◆ **Input data**
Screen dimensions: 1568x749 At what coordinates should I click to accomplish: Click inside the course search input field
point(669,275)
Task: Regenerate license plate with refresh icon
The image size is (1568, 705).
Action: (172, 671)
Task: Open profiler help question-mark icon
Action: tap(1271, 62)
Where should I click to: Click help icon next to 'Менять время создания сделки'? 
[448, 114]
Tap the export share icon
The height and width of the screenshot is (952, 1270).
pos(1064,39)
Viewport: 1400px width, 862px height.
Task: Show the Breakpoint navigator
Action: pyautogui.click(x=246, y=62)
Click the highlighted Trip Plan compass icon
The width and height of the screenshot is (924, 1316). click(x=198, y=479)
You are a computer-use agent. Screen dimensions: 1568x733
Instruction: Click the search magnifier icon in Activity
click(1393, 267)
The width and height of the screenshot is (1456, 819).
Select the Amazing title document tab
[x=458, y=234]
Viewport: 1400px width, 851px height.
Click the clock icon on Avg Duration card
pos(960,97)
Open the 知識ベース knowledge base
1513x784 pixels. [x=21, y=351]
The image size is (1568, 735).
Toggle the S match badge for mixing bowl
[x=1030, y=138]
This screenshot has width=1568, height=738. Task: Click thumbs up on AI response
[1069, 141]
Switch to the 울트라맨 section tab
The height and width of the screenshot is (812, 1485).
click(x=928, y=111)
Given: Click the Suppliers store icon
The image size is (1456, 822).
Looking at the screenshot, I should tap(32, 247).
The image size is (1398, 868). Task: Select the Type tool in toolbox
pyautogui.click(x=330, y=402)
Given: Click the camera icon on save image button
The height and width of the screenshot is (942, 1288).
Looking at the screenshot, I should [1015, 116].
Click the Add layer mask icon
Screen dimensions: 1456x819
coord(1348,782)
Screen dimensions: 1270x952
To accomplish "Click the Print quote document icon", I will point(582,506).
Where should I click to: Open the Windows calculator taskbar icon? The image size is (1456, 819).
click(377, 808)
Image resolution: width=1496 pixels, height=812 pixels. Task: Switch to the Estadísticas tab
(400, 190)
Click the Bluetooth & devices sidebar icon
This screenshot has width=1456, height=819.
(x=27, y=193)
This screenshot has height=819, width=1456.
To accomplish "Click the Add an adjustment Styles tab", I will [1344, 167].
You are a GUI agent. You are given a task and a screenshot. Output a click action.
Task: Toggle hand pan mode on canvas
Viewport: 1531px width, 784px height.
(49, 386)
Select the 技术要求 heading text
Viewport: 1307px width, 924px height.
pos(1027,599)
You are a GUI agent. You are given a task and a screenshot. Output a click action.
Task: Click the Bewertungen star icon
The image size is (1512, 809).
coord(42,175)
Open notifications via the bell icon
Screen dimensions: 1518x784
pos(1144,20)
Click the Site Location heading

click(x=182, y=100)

◆ **Your task**
Lines above with "will" in them are the ones to copy.

◆ **Answer to the problem**
To accomplish "Click the Print quote document icon", I will point(582,506).
To accomplish "Click the Add an adjustment Styles tab", I will [1344, 167].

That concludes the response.